## Dataset entries:
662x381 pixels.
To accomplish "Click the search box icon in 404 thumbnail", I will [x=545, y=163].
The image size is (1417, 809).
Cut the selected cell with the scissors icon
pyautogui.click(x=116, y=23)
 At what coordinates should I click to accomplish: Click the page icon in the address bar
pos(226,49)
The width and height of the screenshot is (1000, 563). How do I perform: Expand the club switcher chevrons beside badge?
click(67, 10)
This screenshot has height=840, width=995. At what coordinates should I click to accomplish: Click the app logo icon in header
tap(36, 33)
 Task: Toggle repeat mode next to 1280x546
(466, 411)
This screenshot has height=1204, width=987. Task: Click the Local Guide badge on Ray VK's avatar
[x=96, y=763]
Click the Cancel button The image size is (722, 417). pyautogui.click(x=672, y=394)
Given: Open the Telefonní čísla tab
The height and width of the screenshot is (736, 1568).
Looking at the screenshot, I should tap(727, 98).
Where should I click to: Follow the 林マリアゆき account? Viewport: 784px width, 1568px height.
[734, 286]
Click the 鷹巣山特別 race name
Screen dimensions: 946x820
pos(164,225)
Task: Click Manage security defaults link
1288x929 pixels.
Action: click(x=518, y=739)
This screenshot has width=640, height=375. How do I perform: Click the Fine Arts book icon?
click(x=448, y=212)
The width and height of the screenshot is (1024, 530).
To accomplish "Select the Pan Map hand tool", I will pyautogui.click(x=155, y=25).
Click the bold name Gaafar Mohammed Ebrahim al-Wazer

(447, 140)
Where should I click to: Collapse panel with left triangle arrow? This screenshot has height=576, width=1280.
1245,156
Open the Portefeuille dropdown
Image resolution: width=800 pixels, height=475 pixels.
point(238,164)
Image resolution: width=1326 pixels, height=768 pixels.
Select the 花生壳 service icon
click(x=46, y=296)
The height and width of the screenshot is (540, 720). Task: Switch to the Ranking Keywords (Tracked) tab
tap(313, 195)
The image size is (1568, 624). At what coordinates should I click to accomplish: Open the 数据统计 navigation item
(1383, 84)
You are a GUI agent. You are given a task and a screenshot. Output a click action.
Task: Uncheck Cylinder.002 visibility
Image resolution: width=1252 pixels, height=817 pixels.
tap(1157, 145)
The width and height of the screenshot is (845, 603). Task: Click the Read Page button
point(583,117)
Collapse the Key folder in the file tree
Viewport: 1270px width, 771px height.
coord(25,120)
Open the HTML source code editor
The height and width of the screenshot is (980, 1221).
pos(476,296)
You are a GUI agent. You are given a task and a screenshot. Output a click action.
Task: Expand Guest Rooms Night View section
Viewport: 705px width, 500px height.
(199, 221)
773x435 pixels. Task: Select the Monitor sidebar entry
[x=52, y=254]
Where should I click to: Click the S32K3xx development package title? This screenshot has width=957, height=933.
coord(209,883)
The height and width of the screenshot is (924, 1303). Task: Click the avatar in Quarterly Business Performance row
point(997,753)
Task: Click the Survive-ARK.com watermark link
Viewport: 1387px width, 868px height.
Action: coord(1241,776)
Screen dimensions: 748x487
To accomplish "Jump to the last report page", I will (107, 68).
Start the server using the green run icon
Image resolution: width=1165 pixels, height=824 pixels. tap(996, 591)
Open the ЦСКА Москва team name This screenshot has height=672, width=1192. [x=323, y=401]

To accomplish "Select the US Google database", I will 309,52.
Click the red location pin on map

## Task description:
Give the number of lines in the entries that include the string "will", and nothing else.

## Result for this exercise:
4